Fannie Mae is in the market with its fifth offering of Connecticut Avenue risk sharing notes, according to a presale report published by DBRS.
The notes issued under Fannie Mae Connecticut Avenue Securities, Series 2014-C04 are general obligations of Fannie Mae but performance is subject to the credit risk on $53.8 billion of mortgages that the agency guarantees. As loans become 180 day delinquent or other credit events occur, the outstanding principal balance of the debt notes will be reduced by a pre-defined, tiered loss severity percentage related to those credit events.
DBRS expects to assign a BBB’ rating to $340 million of 10-year 1M-1 notes that benefit from 2% subordination from other classes of notes retained by Fannie; it expects to assign the same rating to $205 million of 10-year 2M-1 notes that benefit from 2.5% subordination.

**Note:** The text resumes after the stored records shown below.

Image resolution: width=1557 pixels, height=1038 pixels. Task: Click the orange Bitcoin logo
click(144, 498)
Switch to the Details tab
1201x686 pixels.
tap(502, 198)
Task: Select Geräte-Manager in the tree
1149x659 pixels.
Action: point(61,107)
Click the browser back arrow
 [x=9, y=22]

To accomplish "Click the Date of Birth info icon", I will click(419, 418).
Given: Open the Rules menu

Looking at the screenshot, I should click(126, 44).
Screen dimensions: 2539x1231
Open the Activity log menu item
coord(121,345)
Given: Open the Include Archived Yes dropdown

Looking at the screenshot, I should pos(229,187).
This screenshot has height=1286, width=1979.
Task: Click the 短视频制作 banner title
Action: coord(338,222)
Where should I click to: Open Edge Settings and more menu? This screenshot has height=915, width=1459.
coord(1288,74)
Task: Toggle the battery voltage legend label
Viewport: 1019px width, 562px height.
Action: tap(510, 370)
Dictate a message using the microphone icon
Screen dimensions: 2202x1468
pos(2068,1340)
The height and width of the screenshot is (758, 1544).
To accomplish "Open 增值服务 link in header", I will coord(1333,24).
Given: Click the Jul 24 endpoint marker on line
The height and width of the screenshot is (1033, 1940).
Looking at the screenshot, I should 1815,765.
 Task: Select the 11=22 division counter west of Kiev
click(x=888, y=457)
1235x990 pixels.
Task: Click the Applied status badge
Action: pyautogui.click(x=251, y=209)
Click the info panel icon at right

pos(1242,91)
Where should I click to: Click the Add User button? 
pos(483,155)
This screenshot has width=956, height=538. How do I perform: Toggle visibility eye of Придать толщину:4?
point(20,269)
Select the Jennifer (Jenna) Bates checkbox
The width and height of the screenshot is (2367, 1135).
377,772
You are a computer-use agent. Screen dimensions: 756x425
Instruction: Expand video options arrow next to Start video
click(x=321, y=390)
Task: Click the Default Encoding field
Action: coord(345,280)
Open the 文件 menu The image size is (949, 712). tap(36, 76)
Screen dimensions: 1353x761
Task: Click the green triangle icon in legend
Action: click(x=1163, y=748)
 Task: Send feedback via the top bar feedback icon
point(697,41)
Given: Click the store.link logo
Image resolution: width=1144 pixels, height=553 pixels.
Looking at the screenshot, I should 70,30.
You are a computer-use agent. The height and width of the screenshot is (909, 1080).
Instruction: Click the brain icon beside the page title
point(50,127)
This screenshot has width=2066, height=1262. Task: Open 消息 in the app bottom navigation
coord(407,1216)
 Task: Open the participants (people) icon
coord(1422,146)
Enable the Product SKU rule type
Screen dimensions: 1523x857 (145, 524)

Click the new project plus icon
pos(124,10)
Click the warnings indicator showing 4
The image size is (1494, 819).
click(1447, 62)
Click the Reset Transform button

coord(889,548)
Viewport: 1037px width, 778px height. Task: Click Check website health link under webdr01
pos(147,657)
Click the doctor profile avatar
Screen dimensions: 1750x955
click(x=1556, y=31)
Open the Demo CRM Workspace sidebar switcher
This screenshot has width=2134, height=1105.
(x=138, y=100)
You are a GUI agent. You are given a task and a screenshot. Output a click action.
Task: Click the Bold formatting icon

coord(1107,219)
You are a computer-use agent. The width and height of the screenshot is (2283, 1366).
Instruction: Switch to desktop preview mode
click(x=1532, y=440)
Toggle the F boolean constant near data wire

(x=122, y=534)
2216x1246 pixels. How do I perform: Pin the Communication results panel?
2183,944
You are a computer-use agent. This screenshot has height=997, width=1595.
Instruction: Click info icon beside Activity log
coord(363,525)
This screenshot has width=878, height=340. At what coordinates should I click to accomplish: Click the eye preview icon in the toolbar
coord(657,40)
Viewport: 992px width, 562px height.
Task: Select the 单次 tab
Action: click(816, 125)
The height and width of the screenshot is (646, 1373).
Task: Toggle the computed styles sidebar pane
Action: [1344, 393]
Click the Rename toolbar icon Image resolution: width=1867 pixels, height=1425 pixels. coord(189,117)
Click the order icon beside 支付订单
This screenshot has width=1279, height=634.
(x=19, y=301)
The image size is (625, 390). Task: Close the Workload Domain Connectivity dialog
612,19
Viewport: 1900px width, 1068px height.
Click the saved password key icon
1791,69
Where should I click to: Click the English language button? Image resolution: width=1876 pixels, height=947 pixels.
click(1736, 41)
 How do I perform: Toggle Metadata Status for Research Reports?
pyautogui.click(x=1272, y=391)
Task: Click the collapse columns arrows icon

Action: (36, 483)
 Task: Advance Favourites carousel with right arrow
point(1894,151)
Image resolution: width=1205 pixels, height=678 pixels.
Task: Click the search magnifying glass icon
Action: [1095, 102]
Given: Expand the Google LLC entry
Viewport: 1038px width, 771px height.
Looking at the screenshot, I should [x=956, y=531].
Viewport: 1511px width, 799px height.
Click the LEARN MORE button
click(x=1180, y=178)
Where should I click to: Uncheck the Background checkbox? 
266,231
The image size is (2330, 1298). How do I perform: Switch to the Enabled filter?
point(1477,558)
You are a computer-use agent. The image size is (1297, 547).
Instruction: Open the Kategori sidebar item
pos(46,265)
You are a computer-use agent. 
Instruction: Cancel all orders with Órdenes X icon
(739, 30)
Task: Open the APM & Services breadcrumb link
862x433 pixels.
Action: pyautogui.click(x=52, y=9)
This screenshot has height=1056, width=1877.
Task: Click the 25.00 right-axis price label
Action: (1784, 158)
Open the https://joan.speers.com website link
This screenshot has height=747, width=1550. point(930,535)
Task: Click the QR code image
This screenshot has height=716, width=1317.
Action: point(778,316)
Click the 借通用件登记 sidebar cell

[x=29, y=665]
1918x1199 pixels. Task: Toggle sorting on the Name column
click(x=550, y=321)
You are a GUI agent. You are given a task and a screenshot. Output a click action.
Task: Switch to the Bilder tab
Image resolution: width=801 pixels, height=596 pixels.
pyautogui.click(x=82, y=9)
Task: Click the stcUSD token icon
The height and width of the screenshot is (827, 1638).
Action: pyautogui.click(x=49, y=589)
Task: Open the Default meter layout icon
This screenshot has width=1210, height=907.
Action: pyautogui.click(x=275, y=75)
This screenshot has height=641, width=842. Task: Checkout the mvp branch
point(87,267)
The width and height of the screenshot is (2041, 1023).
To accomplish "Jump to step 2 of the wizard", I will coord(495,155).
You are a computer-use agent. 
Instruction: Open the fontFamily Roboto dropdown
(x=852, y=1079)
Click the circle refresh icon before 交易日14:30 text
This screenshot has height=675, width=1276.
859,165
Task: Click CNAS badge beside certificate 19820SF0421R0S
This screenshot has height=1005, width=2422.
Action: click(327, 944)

Similar to Fannie’s previous offering of Connecticut Avenue securities, the reference pool of mortgages includes loans in which the borrower has financed up to 97% of the purchase price. In the first three transactions, only loans in which the borrower had financed no more than 80% of the purchase price were referenced.
Loans in the pool are, on average, 14 months seasoned and have a maximum age of 17 months. Approximately 1% of borrowers have made a late payment over the past 12 months, although the borrowers were current as of the cutoff date and had been current for the previous three months, according to the presale report.